» **Task statement**
Beginning with the line that contains "Switch to the Test Page for Perseus tab" and ending with the last line of the records, write out each line exactly and omit the pictures.

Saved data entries
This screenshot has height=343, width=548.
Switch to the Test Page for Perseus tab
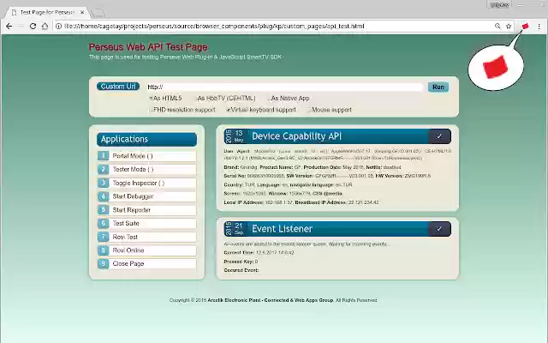click(47, 12)
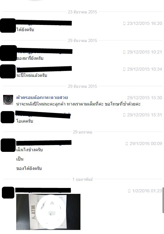This screenshot has height=234, width=164.
Task: Click the seller reply about หลังปีใหม่
Action: (78, 104)
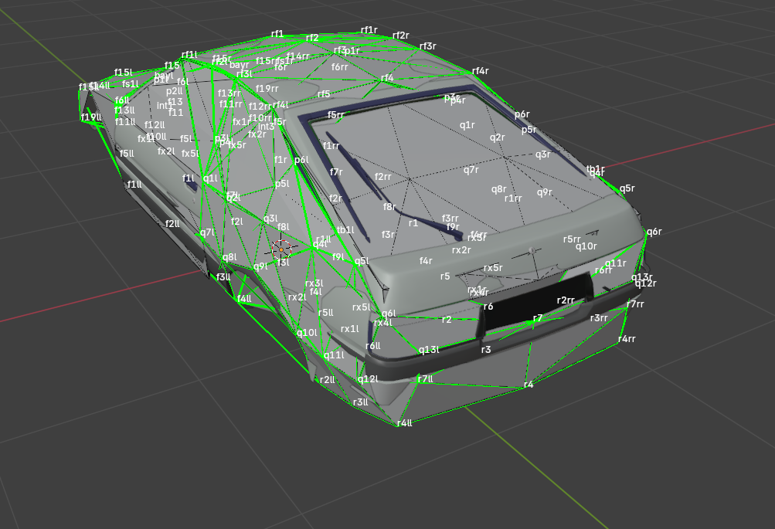Select the q1r point on rear window
This screenshot has width=775, height=529.
(x=467, y=125)
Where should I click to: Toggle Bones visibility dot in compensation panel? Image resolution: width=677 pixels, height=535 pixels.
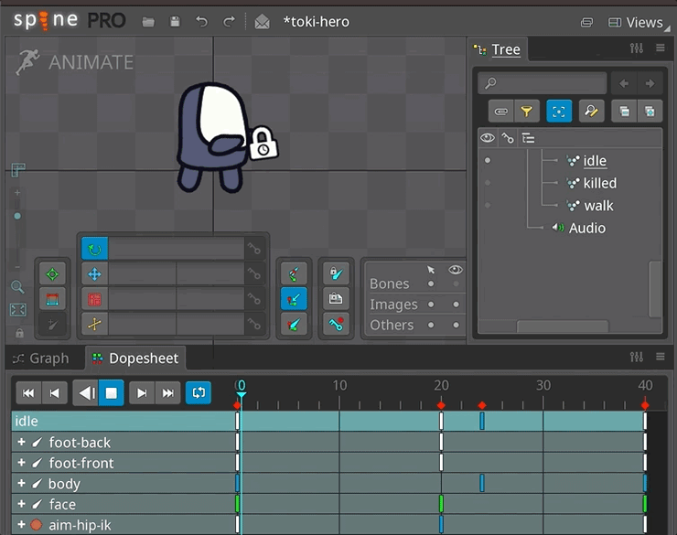tap(456, 284)
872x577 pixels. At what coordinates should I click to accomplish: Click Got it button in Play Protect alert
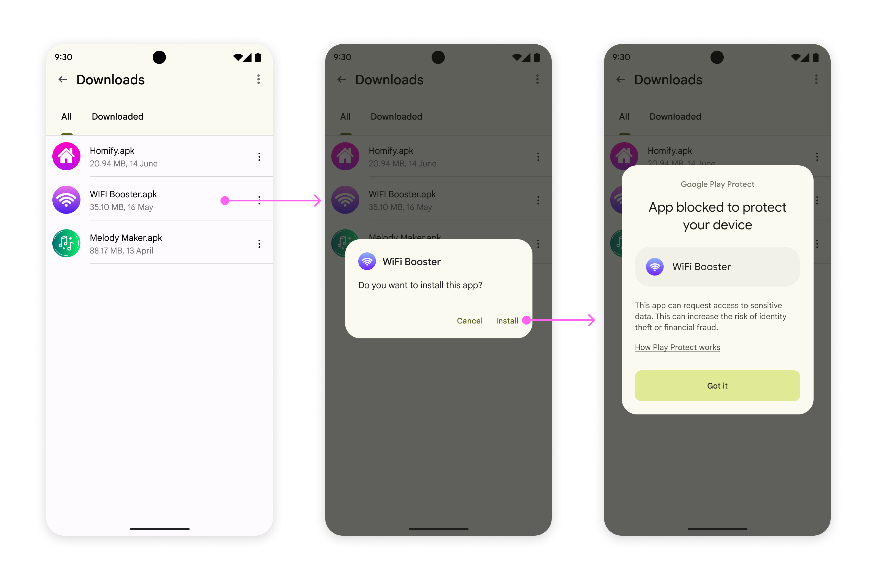(x=717, y=386)
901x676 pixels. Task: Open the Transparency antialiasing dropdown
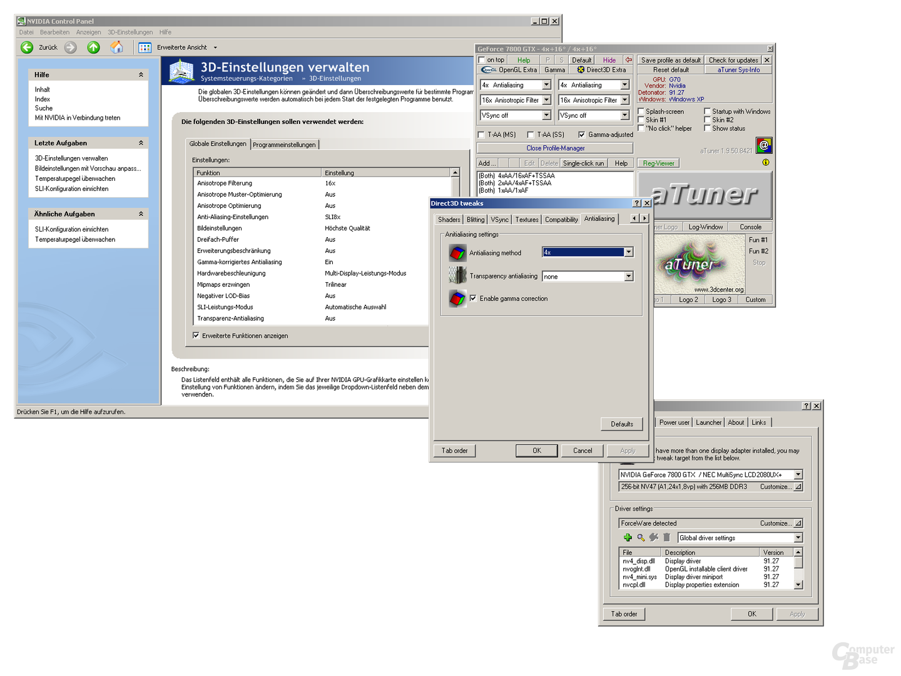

» **Answer**
Switch to the Test Page for Perseus tab
click(47, 12)
This screenshot has height=234, width=164.
Task: Click the seller reply about หลังปีใหม่
Action: (78, 104)
Select the q1r point on rear window
This screenshot has width=775, height=529.
(x=467, y=125)
Where should I click to: Toggle Bones visibility dot in compensation panel? Image resolution: width=677 pixels, height=535 pixels.
tap(456, 284)
872x577 pixels. At what coordinates should I click to accomplish: Click Got it button in Play Protect alert
(x=717, y=386)
901x676 pixels. Task: Open the Transparency antialiasing dropdown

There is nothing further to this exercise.